**Task requirements**
a) Answer these questions using the article on Senate Bill 131:
(i) How much did the Sells' granddaughter weigh when she was found?
(ii) In what year did the Indiana Department of Child Services investigate Steve and Joetta Sells?
(iii) Under the legislation, how long must critical care treatment last for a condition to count as life threatening?
b) Write the next part of the article on Senate Bill 131, picking up after its final sentence.

The media and the public may also be able to obtain records in a “near fatality,” as was the case with Joetta and Steve Sells whose granddaughter was found starving, malnourished and weighing only 40 pounds.

DCS Records obtained by Call 6 Investigates showed in 2011, the Indiana Department of Child Services investigated Steve and Joetta Sells of Anderson for child neglect, but did not find enough evidence to substantiate a case against the couple.

Broden said DCS records can be critical to learning more about how to prevent child abuse and neglect deaths.

The senator told Call 6 Investigates the current definition of “near fatality” is meaningless.

Senate Bill 131 would change the definition to a “severe childhood injury or condition that is certified by a physician as being life threatening.”

The legislation also defines life threatening as being categorized as “serious” or “critical” in hospital records or if the condition results in critical care treatment for at least 24 hours following a child’s admission to a critical care unit. “It certainly broadens what we have,” said Broden.

Broden said he’s aware of public records requests that have been denied because they did not meet the definition of “near fatality.”

**Study material**
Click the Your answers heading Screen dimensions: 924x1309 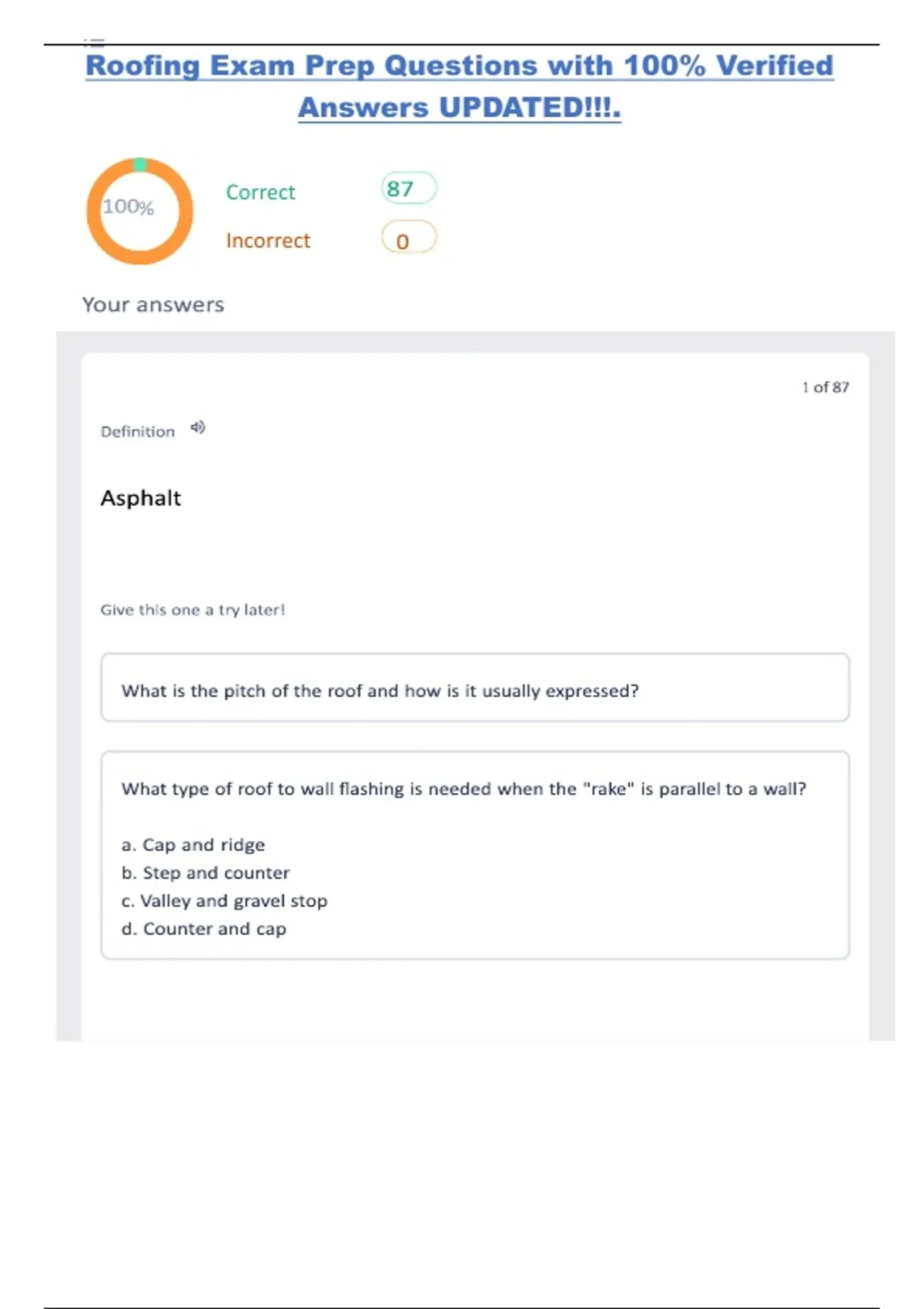click(153, 305)
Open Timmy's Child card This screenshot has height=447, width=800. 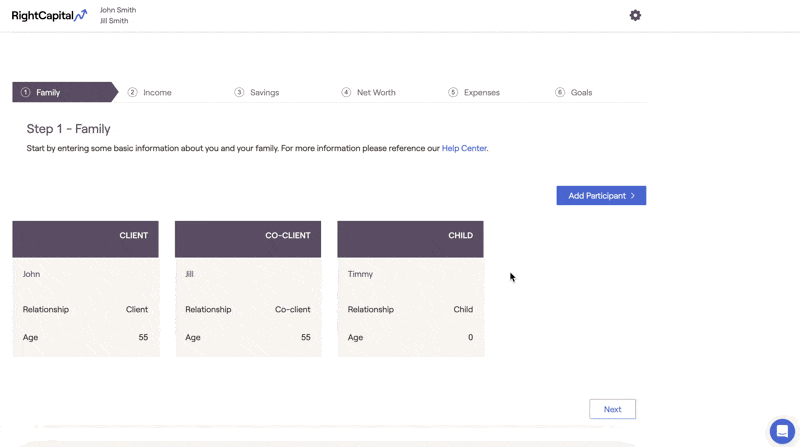410,288
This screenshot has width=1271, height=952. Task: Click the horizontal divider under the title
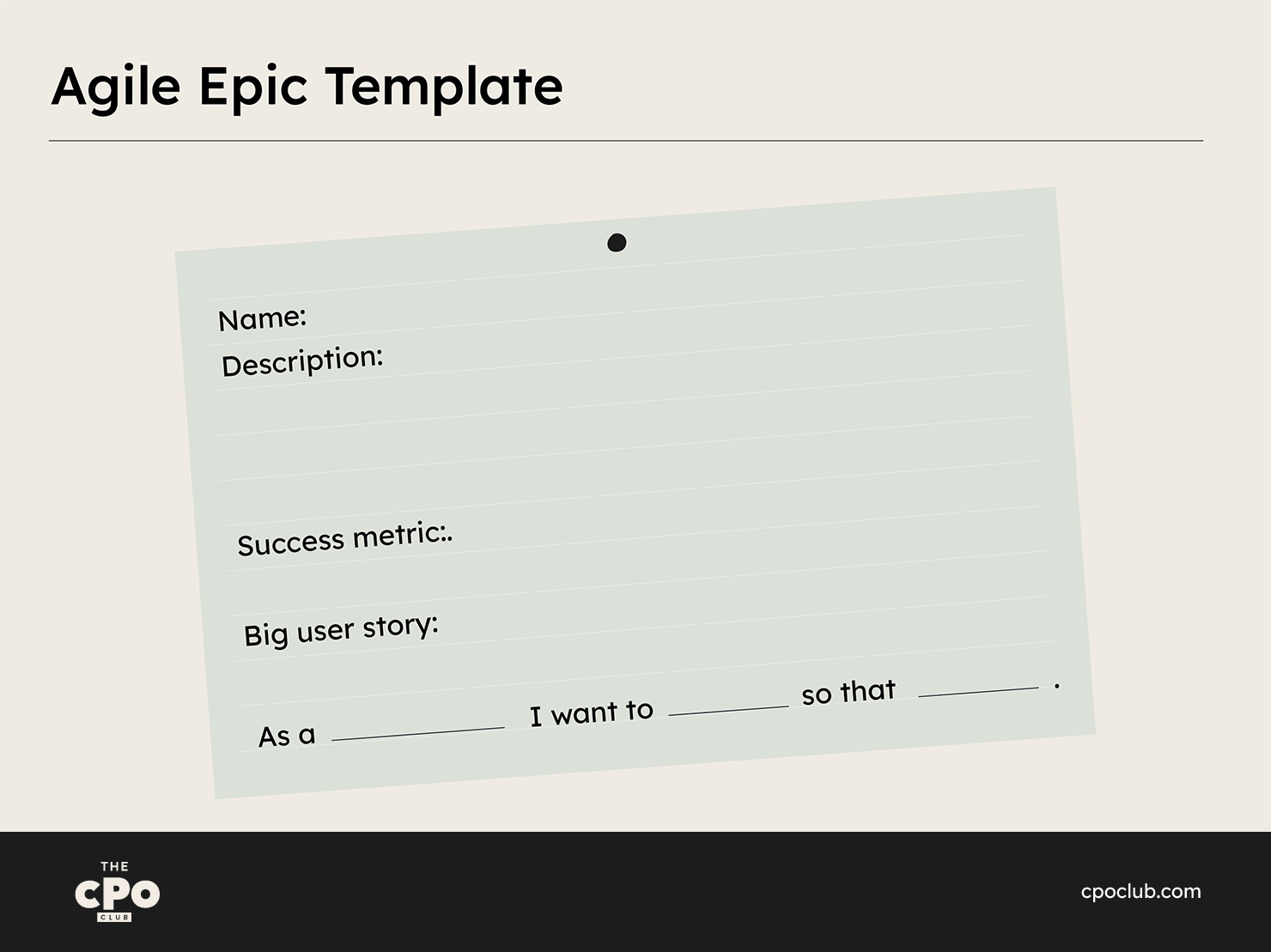tap(625, 140)
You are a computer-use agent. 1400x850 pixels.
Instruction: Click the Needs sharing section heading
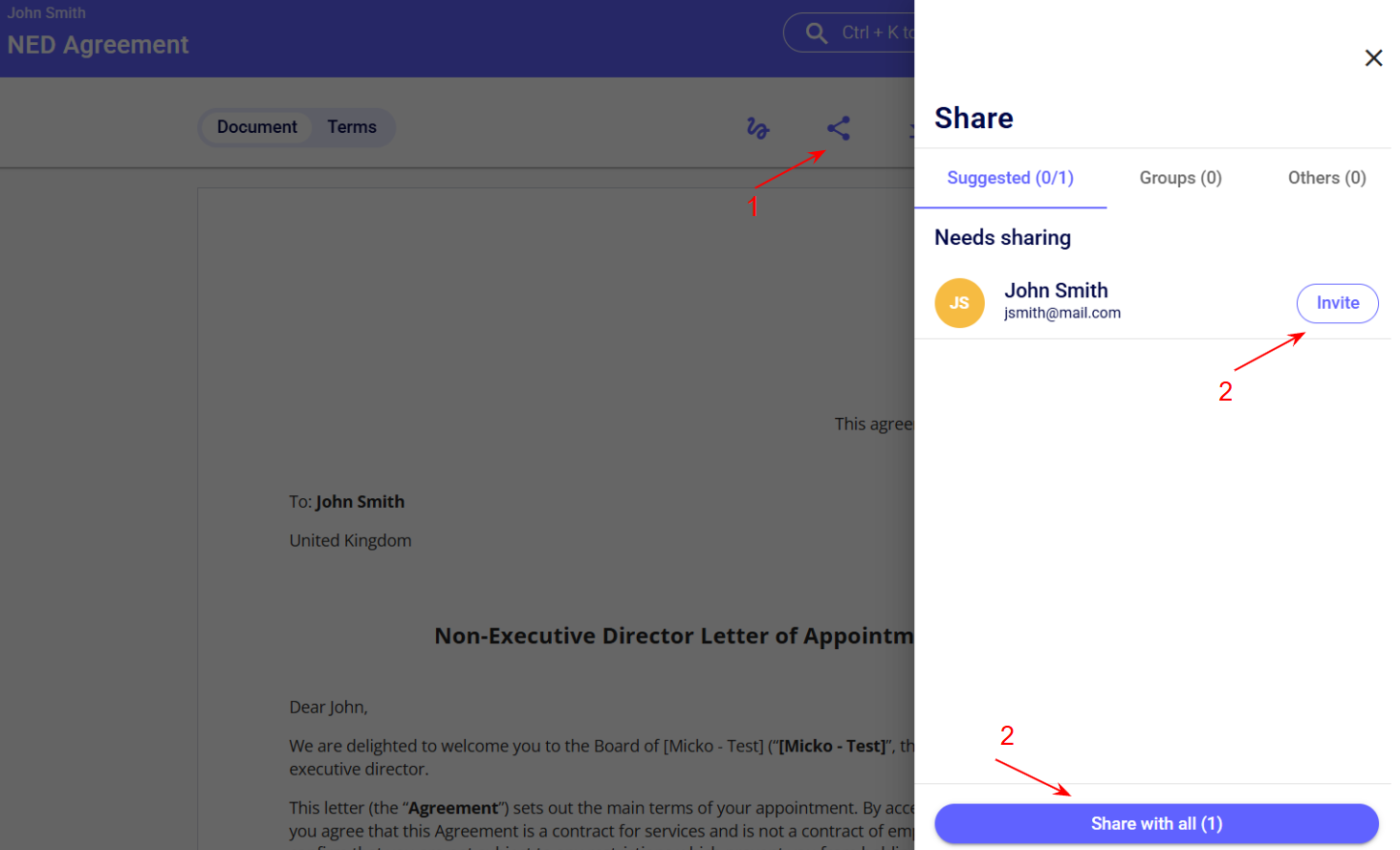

**Per-task answers**
a)
(i) 40 pounds
(ii) 2011
(iii) At least 24 hours following the child's admission to a critical care unit

b)
“The judge denied it, and interpreted the law correctly, but I think the law itself needs to change,” said Broden.

The law requires that DCS assessment files be kept confidential, unless the children can be classified as “near fatality” cases as defined by federal law or DCS policy, according to John Wood, Deputy General Counsel for DCS.

If the case meets certain criteria, DCS sends the files to the juvenile court for review and ultimately be released to the public.

The bill has been assigned to the Family and Children Services Committee. Sen. Ron Grooms (R-New Albany) is the chairman of the committee.

“It is a bill very worthy of consideration,” said Grooms. “It will probably be heard in committee.”

Similar legislation failed to get a hearing last year because the committee ran out of time, according to Grooms.